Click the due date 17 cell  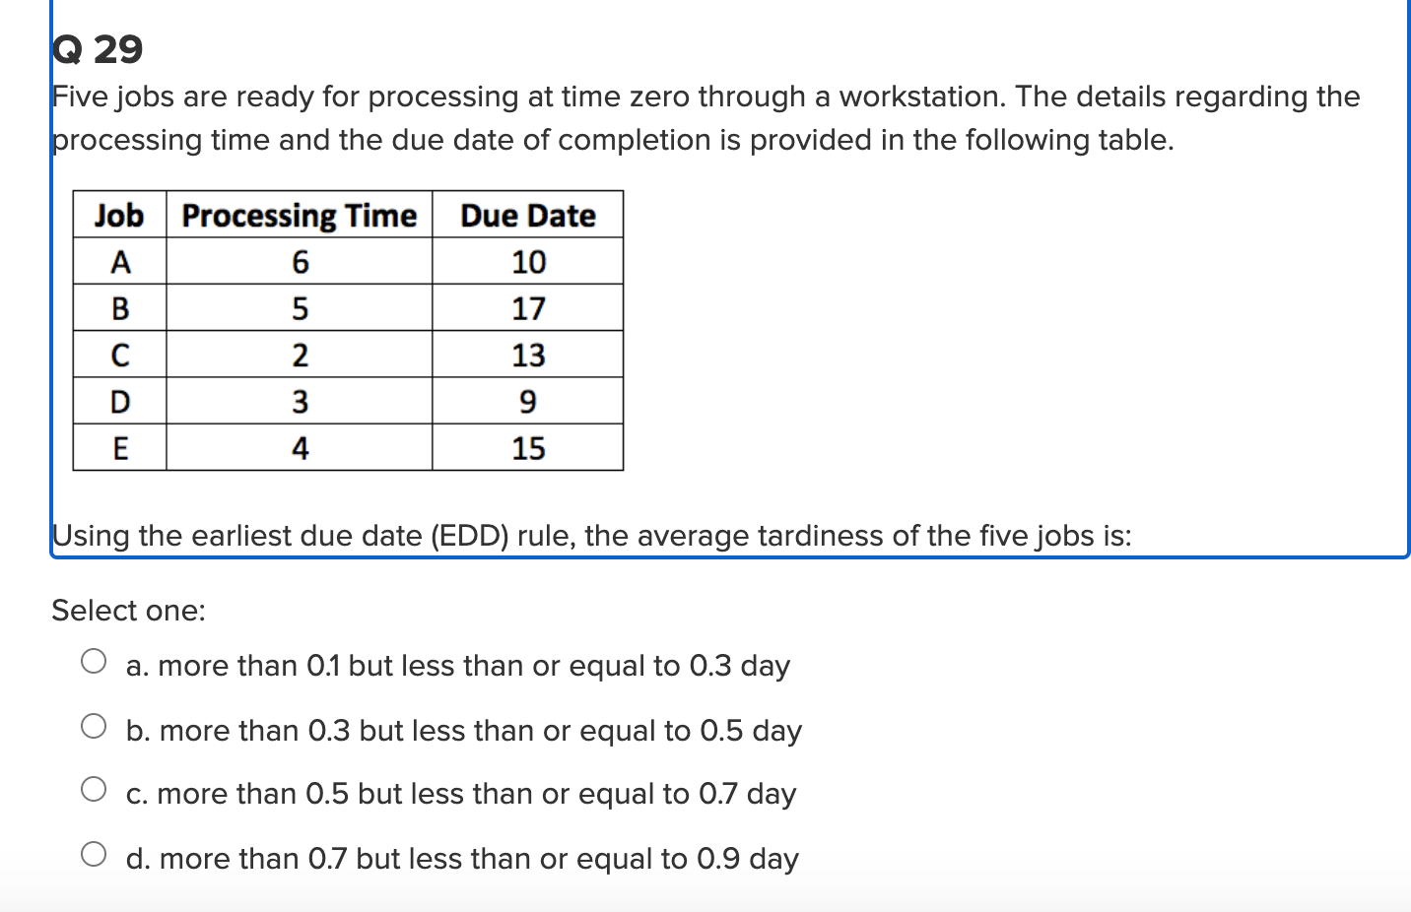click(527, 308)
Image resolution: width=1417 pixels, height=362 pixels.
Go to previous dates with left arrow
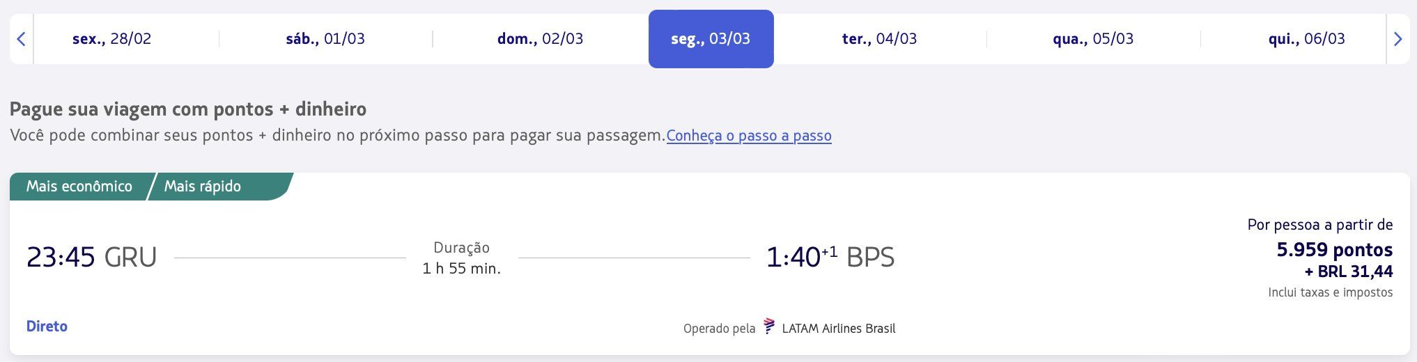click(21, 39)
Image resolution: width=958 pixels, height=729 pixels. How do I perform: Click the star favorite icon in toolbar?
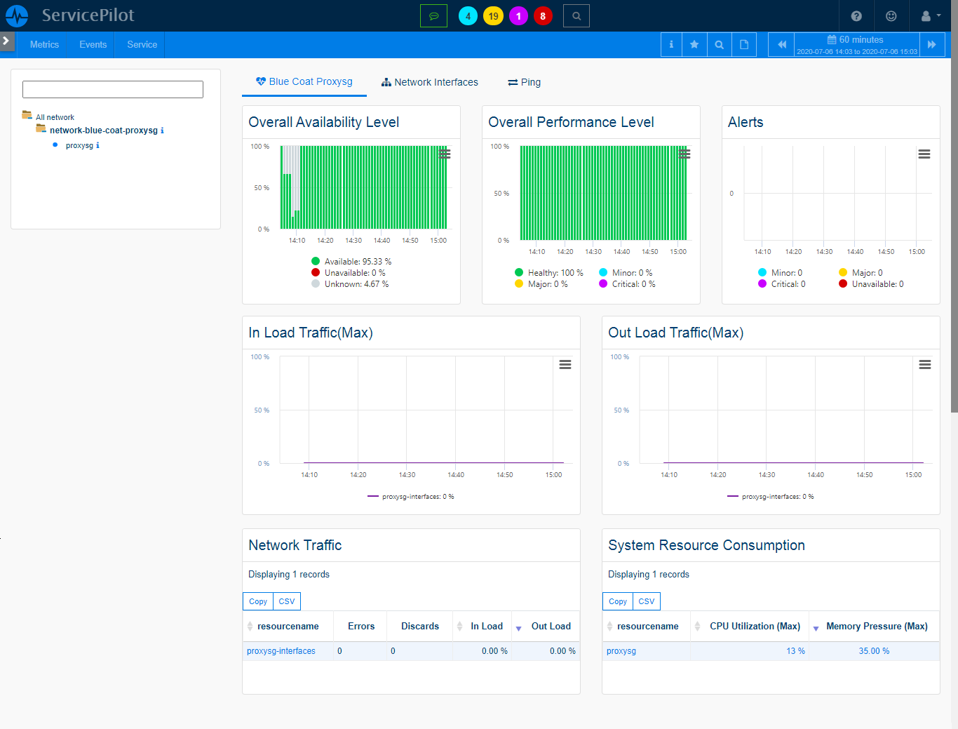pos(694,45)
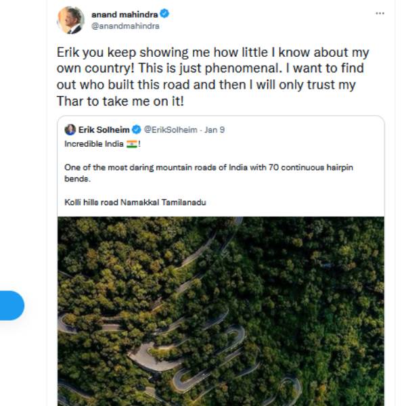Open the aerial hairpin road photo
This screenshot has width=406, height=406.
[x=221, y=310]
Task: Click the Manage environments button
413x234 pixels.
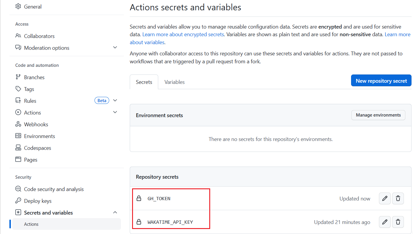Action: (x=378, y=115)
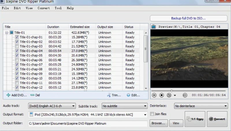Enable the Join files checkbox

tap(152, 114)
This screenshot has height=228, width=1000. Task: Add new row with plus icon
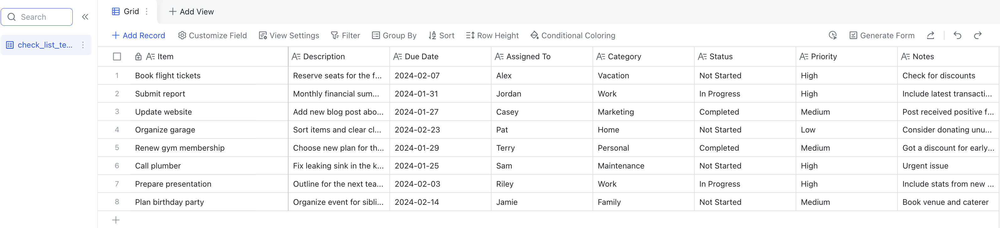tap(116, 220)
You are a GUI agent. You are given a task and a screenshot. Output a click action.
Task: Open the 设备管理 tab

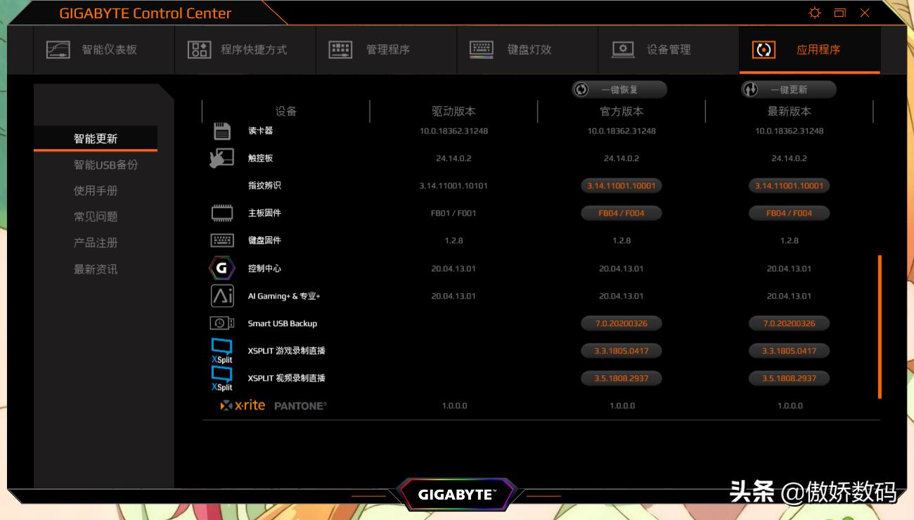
☆ ☆ ☆ ☆
## EXERCISE AIM
Write out the line that contains "This screenshot has height=228, width=1000." and every line after it to the end of the data, exactly as they stand. Omit the pictures.

## REPLY
This screenshot has height=228, width=1000. Task: Add new row with plus icon
tap(116, 220)
You are a GUI agent. You are given a task and a screenshot. Output a click action.
Task: Open the 设备管理 tab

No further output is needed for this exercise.